Rates from China to Northwest Europe rose by 32% last week to $2,845 per 40ft container, while the South Europe route gained 38% to $4,068.
The surge coincides with a temporary detente between the US and China, after President Donald Trump paused new import tariffs. Shippers are rushing to capitalize on the 90-day window before legal uncertainties or new restrictions return.
Freightos index gains more than 50%
Freightos’ Global Container Freight Index rose drastically by 52% to $3,398 per 40ft container on June 6. China to US West Coast rates skyrocketed by 98% $5,488 per 40ft container, while US East Coast rates soared by 61% to $6,410.
Meanwhile, China to North Europe and Mediterranean routes gained 17% and 32%, respectively.
Rate hikes by carriers proved successful
Major carriers, including CMA CGM, MSC, and Hapag-Lloyd, implemented spot rate increases of $1000-$3,000 per 40ft container from June 1. Xeneta Chief Analyst Peter Sand noted that the market’s mid-high spot rates on the transpacific have jumped 88%, evidence that some shippers are accepting the sharp hikes. “Right now, it seems carriers are telling shippers to jump, and some are replying ‘how high?’,” Sand said.
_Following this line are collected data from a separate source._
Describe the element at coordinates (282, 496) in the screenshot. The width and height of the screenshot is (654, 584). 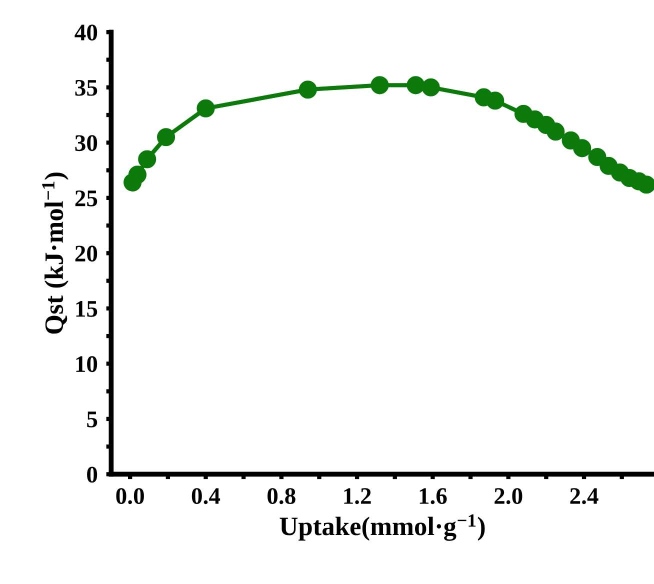
I see `x-tick-label: 0.8` at that location.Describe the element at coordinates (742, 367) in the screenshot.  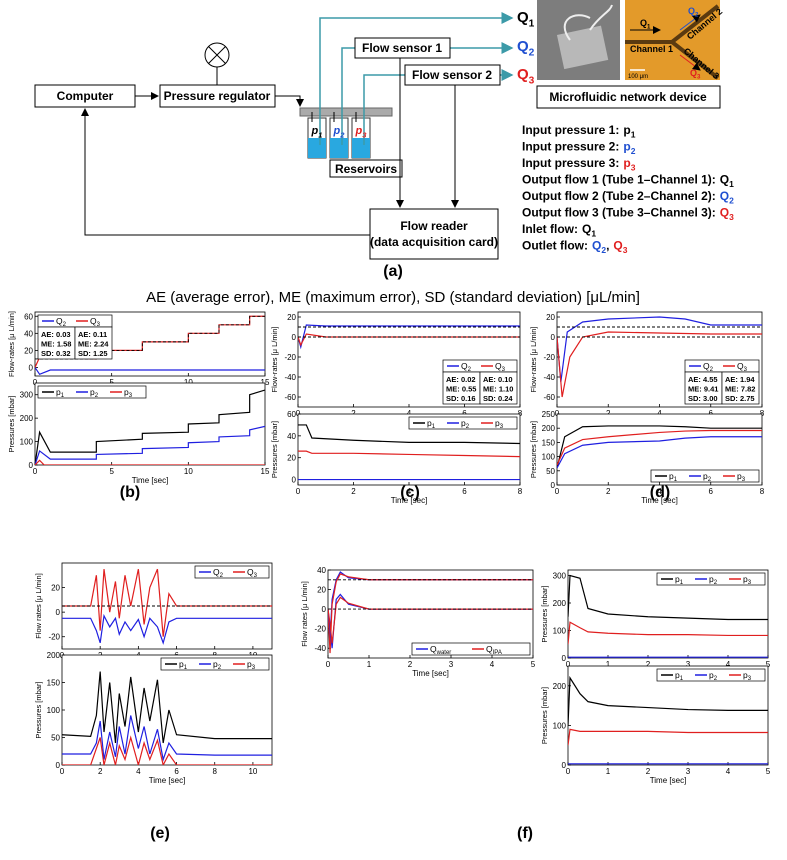
I see `legend-label: Q3` at that location.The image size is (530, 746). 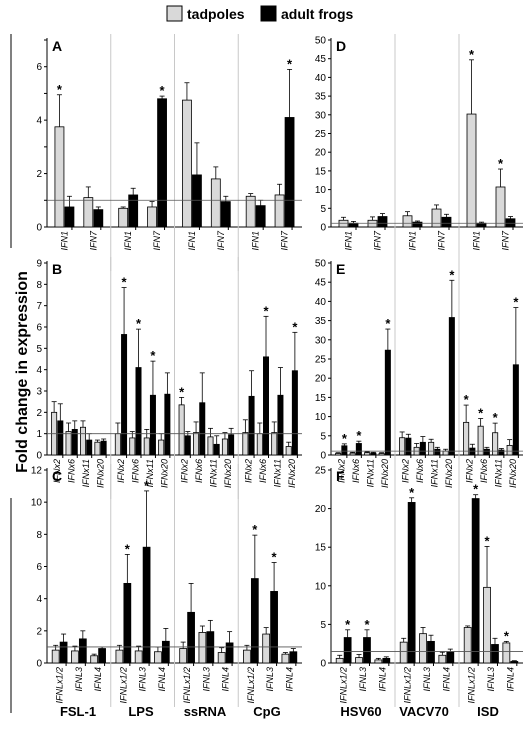 I want to click on y-tick-label: 9, so click(x=39, y=264).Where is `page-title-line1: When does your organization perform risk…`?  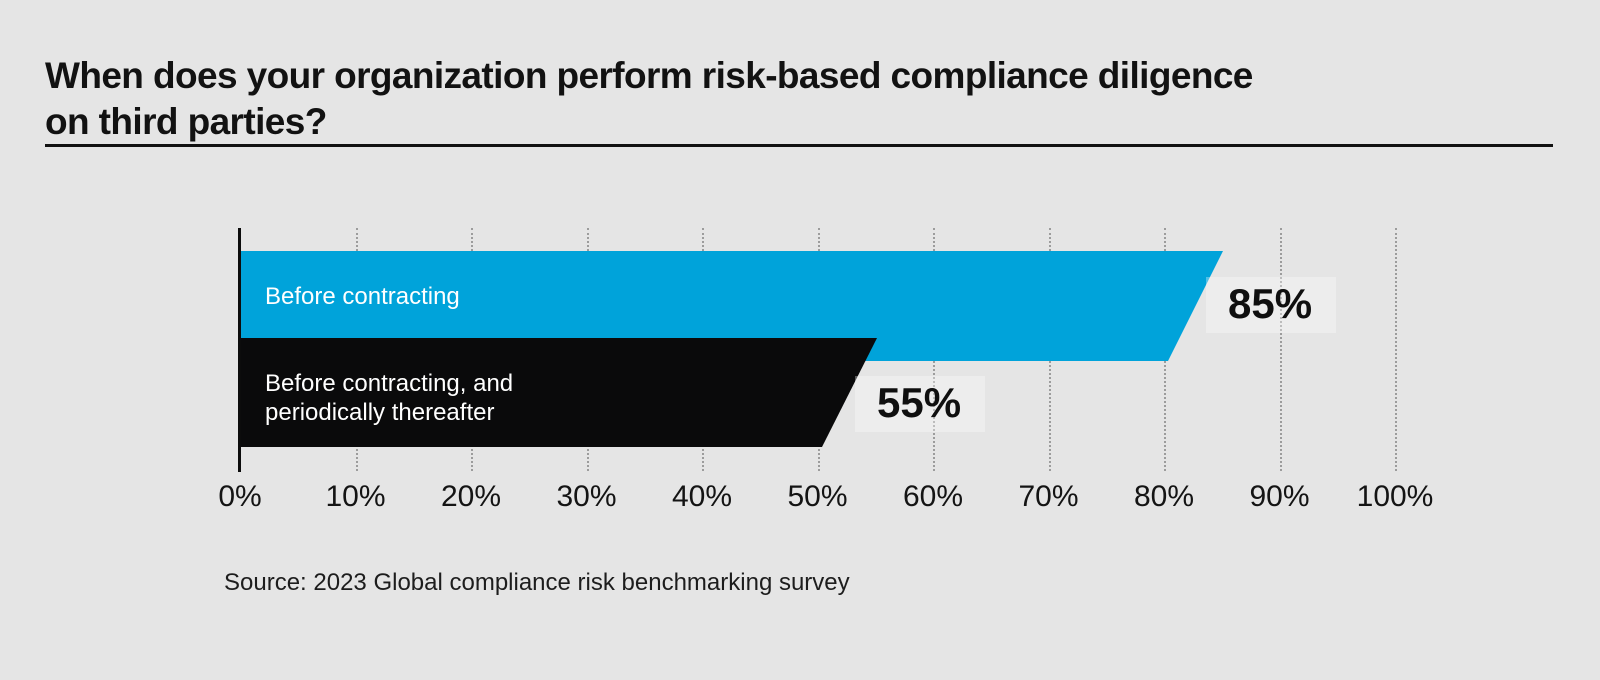
page-title-line1: When does your organization perform risk… is located at coordinates (649, 75).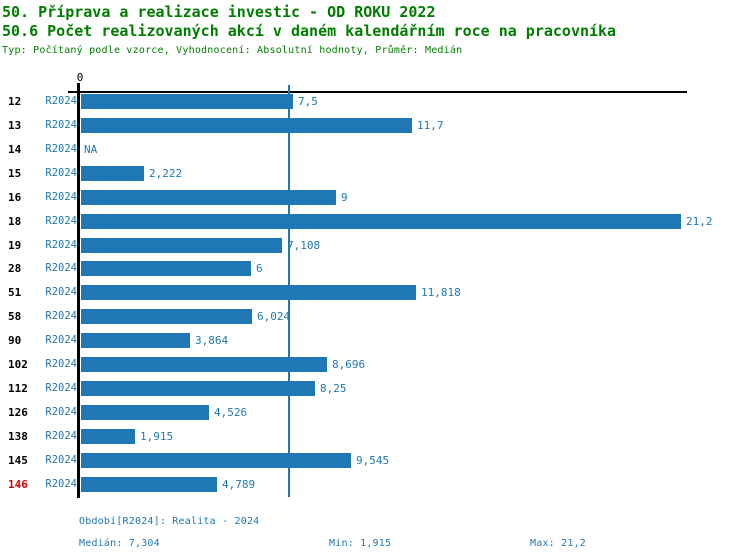 This screenshot has width=750, height=560. Describe the element at coordinates (239, 484) in the screenshot. I see `value-label: 4,789` at that location.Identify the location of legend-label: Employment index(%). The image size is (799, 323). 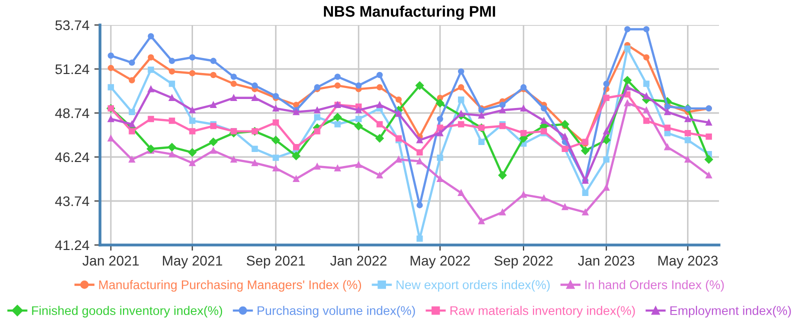
(730, 312).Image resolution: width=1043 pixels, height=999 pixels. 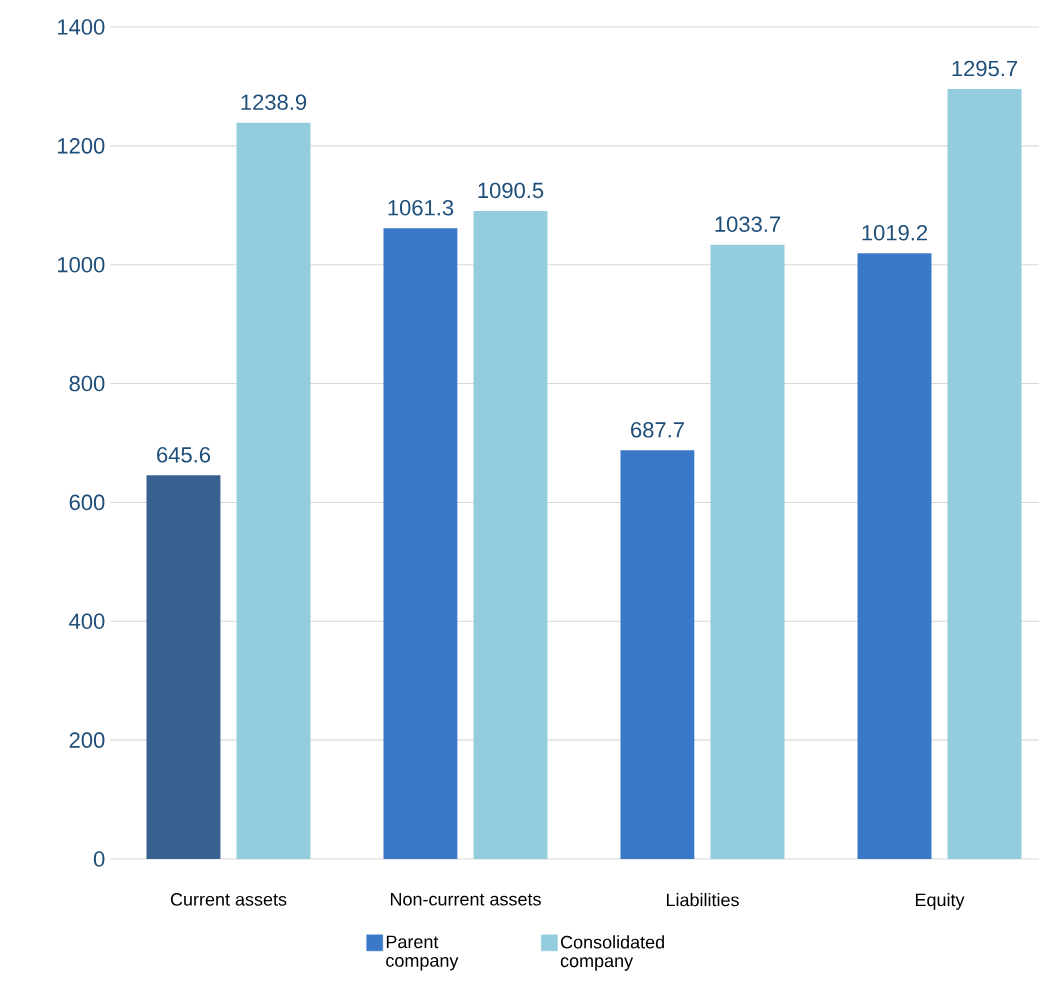 What do you see at coordinates (702, 900) in the screenshot?
I see `x-tick-label: Liabilities` at bounding box center [702, 900].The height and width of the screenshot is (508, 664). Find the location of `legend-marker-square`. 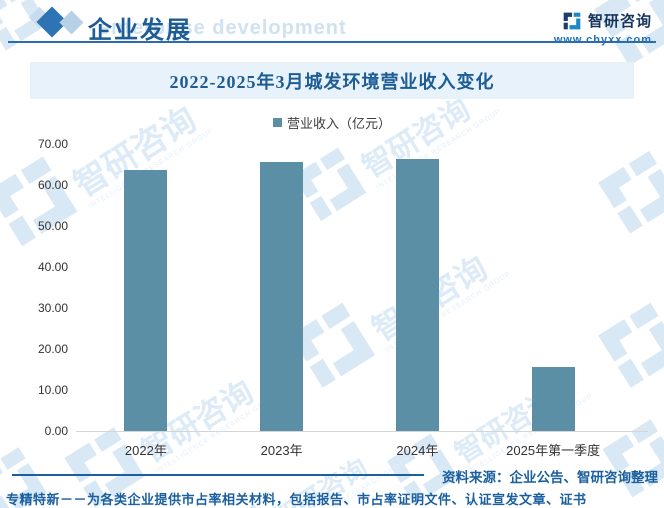

legend-marker-square is located at coordinates (277, 122).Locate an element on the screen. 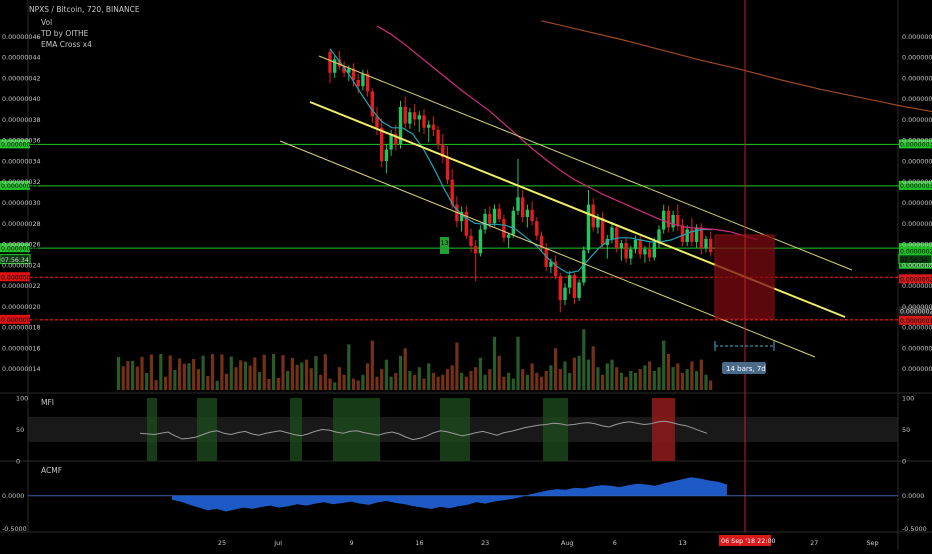 This screenshot has width=932, height=554. mfi-tick-label-left: 100 is located at coordinates (22, 399).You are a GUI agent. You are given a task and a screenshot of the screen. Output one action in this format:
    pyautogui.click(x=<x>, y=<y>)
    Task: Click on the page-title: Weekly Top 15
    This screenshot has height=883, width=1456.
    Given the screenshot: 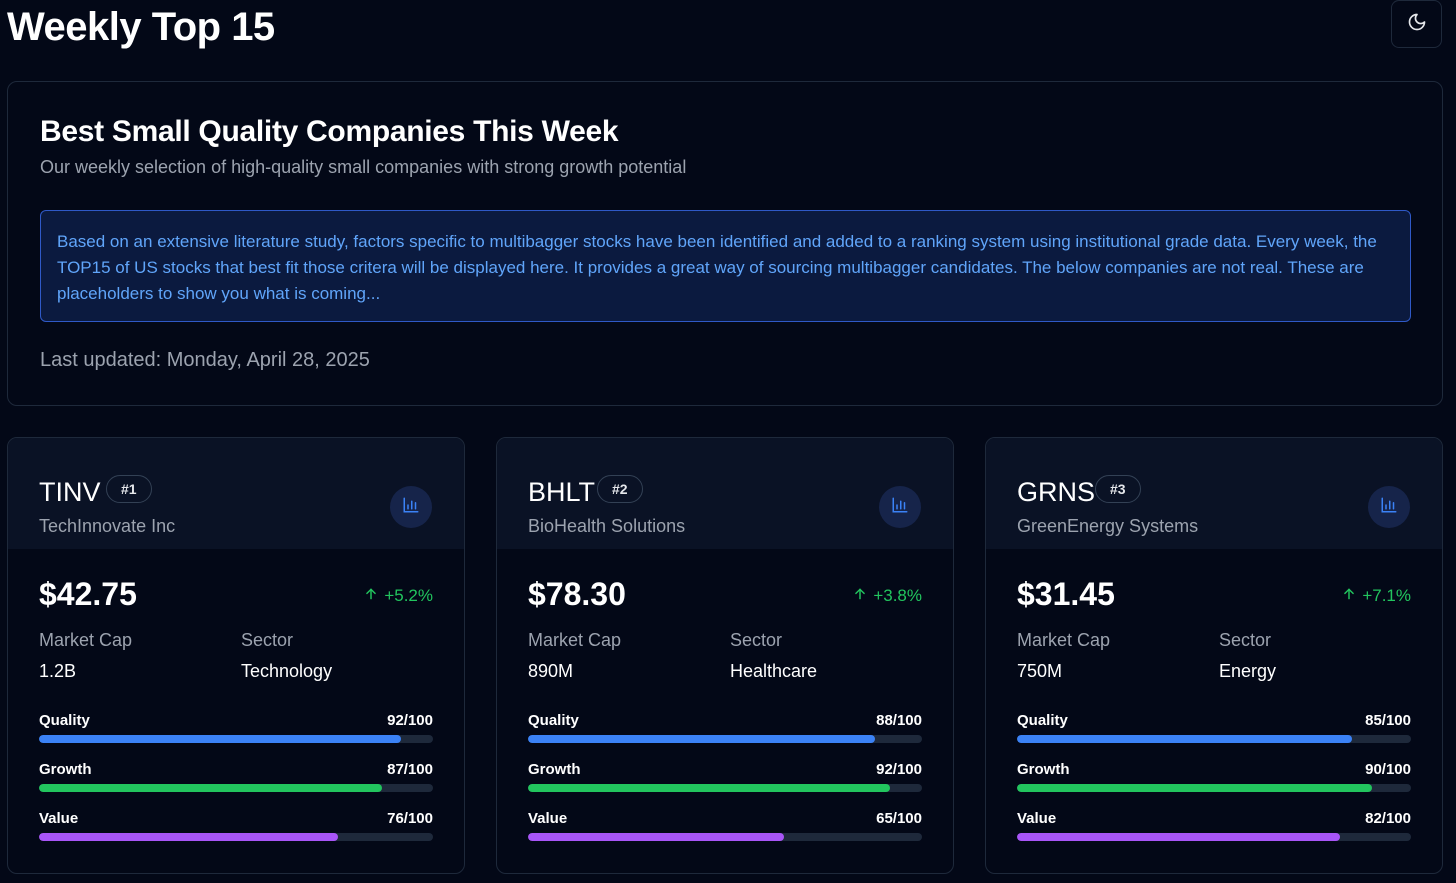 What is the action you would take?
    pyautogui.click(x=141, y=27)
    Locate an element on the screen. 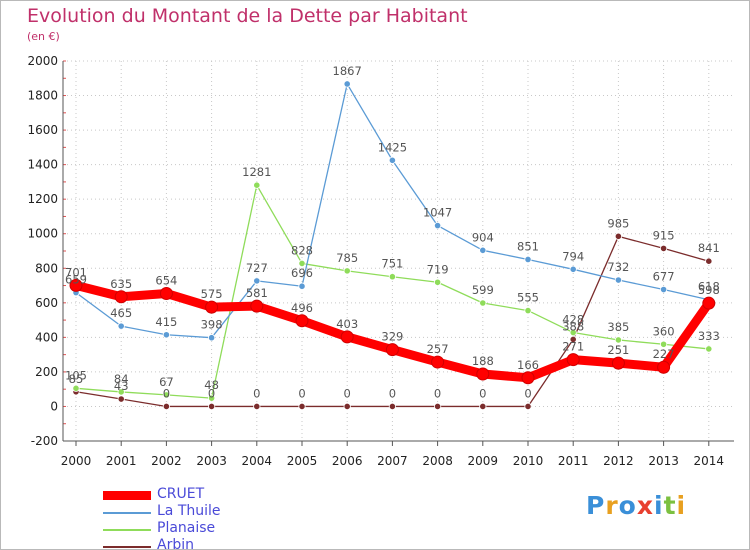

Near-term outlook down despite recent surge
The temporary lifting of tariffs between the US and China has triggered a shipping rush, but the dramatic rate escalation may be short-lived. “This will not last,” Peter Sand said. “Capacity is heading back to the transpacific, and the desperation of shippers will ease once boxes are on the water and inventories build.” According to Xeneta, spot rates are expected to peak in June before softening under renewed downward pressure.
Meanwhile, Drewry expects rates to decline again in the second half of 2025 as the temporary US-China trade opening closes and structural overcapacity returns.
“The volatility and timing of rate changes will depend on the outcome of legal challenges to Trump’s tariffs and on capacity changes related to the introduction of the US penalties on Chinese ships, which are uncertain,” Drewry said.